8. If you don't agree with 'gay marriage' then you are homophobic: Tom writes, 'Is it homophobic to want to ban civil gay marriage? I think so, but I don't care what you call it.' Oh dear, this old chestnut. It's so tiresome. Tom, I am a homosexual man. I do not believe there is such a thing as 'gay marriage' because, for a start, you know something is odd when you take a word, like 'marriage' and you are forced to add a prefix to the word in order to change its meaning. Adding the prefix doesn't change the word 'marriage' itself. It contradicts it. Despite what liberals believe about Christians and Catholics and others who may not like all Church teaching, but agree with this one, this culture war is not a persecution of the gay community or homosexuals.
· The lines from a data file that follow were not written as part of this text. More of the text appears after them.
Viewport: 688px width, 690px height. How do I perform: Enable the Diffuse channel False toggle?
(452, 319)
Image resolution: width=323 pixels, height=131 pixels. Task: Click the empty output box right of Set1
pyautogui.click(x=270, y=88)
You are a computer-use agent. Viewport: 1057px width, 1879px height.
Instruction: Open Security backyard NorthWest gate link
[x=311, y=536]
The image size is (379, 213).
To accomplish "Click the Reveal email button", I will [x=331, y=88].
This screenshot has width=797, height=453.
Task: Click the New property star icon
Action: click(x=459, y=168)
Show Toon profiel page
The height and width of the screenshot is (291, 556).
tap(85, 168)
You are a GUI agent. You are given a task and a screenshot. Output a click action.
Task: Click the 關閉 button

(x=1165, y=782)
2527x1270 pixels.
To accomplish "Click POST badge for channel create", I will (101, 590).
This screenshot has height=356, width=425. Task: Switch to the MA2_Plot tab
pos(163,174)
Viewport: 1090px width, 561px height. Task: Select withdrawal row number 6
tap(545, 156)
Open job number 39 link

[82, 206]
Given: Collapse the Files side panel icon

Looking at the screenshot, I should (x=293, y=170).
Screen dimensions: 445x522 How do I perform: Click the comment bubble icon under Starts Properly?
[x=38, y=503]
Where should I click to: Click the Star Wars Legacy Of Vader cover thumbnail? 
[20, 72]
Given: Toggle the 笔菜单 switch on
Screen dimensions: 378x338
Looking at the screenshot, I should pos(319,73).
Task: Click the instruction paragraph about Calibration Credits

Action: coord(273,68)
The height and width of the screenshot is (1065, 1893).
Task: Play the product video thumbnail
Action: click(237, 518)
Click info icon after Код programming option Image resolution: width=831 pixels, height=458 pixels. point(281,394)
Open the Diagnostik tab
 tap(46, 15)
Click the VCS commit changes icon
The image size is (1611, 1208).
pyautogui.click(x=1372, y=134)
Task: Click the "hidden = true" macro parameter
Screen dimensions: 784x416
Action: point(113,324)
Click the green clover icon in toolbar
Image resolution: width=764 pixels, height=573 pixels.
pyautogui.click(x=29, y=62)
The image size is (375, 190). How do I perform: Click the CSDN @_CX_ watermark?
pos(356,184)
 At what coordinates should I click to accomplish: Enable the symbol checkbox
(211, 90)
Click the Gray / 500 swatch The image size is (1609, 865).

The Church did not start this fight. The act of aggression against the Church and indeed, all of society, has been started by the LGBT lobby, Stonewall and all those supporters of the liberal agenda for a new vision of society in which marriage, sex, love and indeed children themselves are debased and devalued for the sake of a single cause grounded in the expression of a human sexuality rooted in the pursuit of pleasure alone and for its own sake.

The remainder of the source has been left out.